Tiene lógica extraer una conclusión política de este hecho, la que el Gobierno de Zapatero tiró la toalla cuando vió que no sería capaz de renovar su mandato en las urnas. Quizás si en vez de bajar los brazos hubiera afrontado la realidad con mayor determinación en el año 2010, ni la economía se encontraría en estos momentos peor que entonces ni posiblemente sus expectativas políticas habrían sido tan catastróficas. Tres años después del inicio de la primera recesión, los agentes económicos se encuentran más endeudados y con unas expectativas de crecimiento muy modestas, con un cuadro institucional en Europa que no invita al optimismo ya que las políticas dominantes en nuestro entorno tienen un perfil más depresivo que expansivo, ya que casi todos los países se encuentran sometidos a duras terapias de ajuste de gastos y, por lo tanto, con muy escasas posibilidades de realizar aportaciones positivas al crecimiento de la actividad.

Las cifras avanzadas este lunes por el Banco de España, confirmando el segundo trimestre consecutivo de caída del PIB durante los tres primeros meses del año, lo que implica la entrada en recesión, presentan un panorama bastante desolador, el de una economía sin pulso, con baja inversión, caída de la demanda, alta tasa de paro e insuficiente reacción del sector exterior, que es en donde se podría esperar alguna contribución a la recuperación económica. El primer trimestre del año ha coincidido con un bajón del dinamismo económico europeo, de forma que nuestros principales clientes no han sido capaces de aportar ayuda a la decaída economía doméstica.

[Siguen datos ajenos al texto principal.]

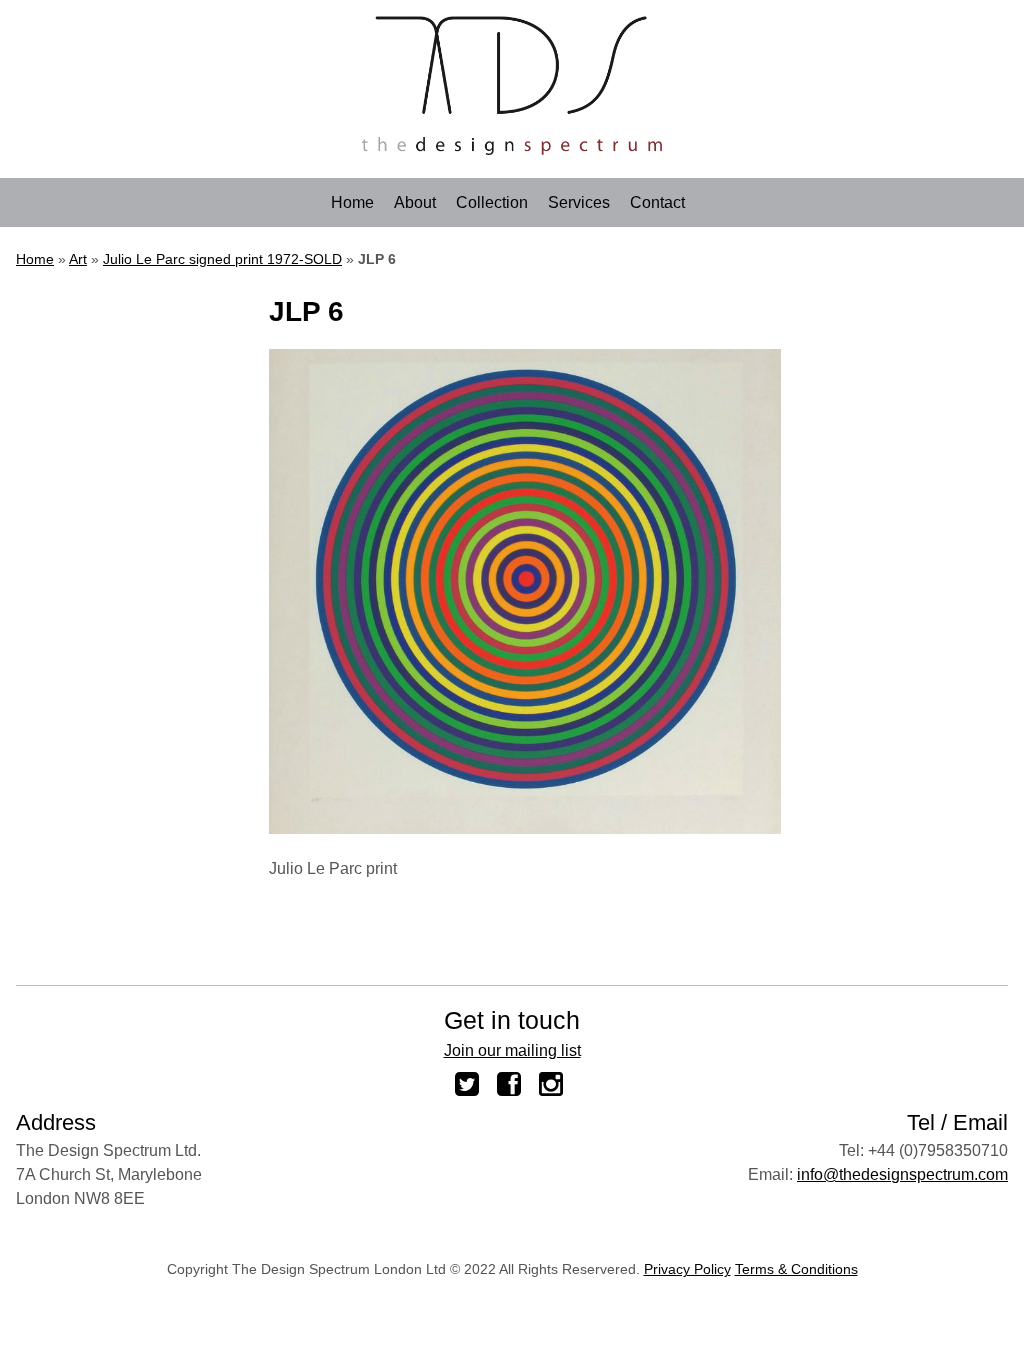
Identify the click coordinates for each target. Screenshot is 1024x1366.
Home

El cuadro que ofrece la economía española en estos momentos se está viendo además castigado por la desconfianza creciente que existe en los mercados sobre nuestra capacidad de reacción. Los tipos a largo plazo han vuelto a subir este lunes, situándose por encima del 6%, lo que nos recuerda el riesgo de que los costes de financiación se vuelvan insoportables para el conjunto de la economía, aunque el principal problema al que se enfrentan los agentes económicos ahora mismo, dado el elevado nivel de desconfianza, es el racionamiento de la financiación, la escasez de recursos, debido a los obstáculos con los que tropieza tanto el sector público como las entidades financieras para lograr acceso a la financiación exterior, que nunca le había faltado a la economía española en las dosis que ahora se presentan.

La duración de esta segunda recesión, que según algunos expertos podría prolongarse hasta bien entrado el año 2013, es posiblemente el rasgo más difícil de encajar por parte de los agentes económicos y sobre todo por las familias.